__Given instruction 1__
In the summary of the ALU invention, which input and output sides are named for the first and second ALUs?
__Given instruction 2__
Can you extend the summary of the ALU invention with the text that follows its last paragraph?

__Text to read__
------------------------------------------------
SUMMARY OF THE INVENTION

[0009] In one embodiment, an ALU comprises at least first and second sub-ALUs. Each of the first and second sub-ALUs includes a plurality of slices wherein the slices of the first and second sub-ALUs are interleaved.

[0010] In another embodiment, a method is used for implementing at least first and second sub-ALUs to form an ALU. Each of the first and second sub-ALUs includes a plurality of slices. The method comprises interleaving the slices of the first and second sub-ALUs.

[0011] In still another embodiment, a method is used for implementing at least first and second ALUs. The first ALU has a first input side and a first output side, the second ALU has a second input side and a second output side. The method comprises arranging the first and second ALUs using one of first and second arrangements. The first arrangement comprises arranging the first output side closer to the second output side than to the second input side. The second arrangement comprises arranging the first input side closer to the second input side than to the second output side.
------------------------------------------------
__Dataset section__
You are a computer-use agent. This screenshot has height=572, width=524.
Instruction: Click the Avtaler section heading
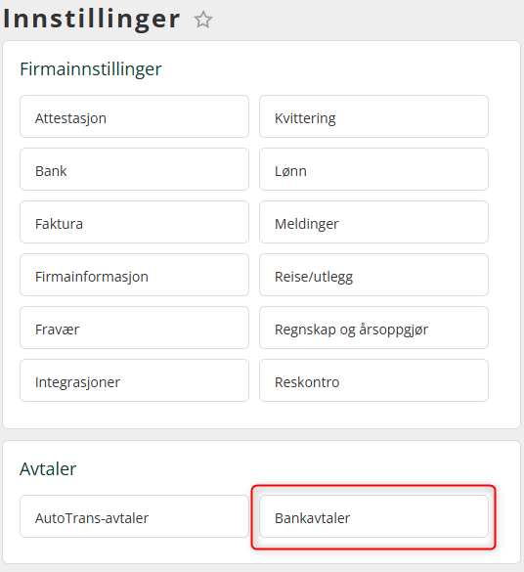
------------------------------------------------
__Exercise response 1__
first input side, first output side, second input side, second output side

__Exercise response 2__
[0012] In still another embodiment, a digital circuit comprises at least first and second ALUs. The first ALU has a first input side and a first output side, the second ALU has a second input side and a second output side. The first and second ALUs are arranged in one of first and second arrangements. In the first arrangement, the first output side is closer to the second output side than to the second input side. In the second arrangement, the first input side is closer to the second input side than to the second output side.

BRIEF DESCRIPTION OF THE DRAWINGS

[0013] So that the manner in which the above recited features, advantages and objects of the present invention are attained and can be understood in detail, a more particular description of the invention, briefly summarized above, may be had by reference to the embodiments thereof which are illustrated in the appended drawings.

[0014] It is to be noted, however, that the appended drawings illustrate only typical embodiments of this invention and are therefore not to be considered limiting of its scope, for the invention may admit to other equally effective embodiments.

[0015] FIG. 1 is a computer system 100 according to one embodiment.

[0016] FIG. 2a shows one embodiment of the ALU 200 of FIG. 1.

[0017] FIG. 2b shows one embodiment of the ALU 200 of FIG. 2a.

[0018] FIG. 2c shows how the inputs and outputs of the ALU 200 can be connected in one embodiment.

[0019] FIG. 2d shows a conventional ALU 200d for comparison with the ALU 200 of FIG. 2c.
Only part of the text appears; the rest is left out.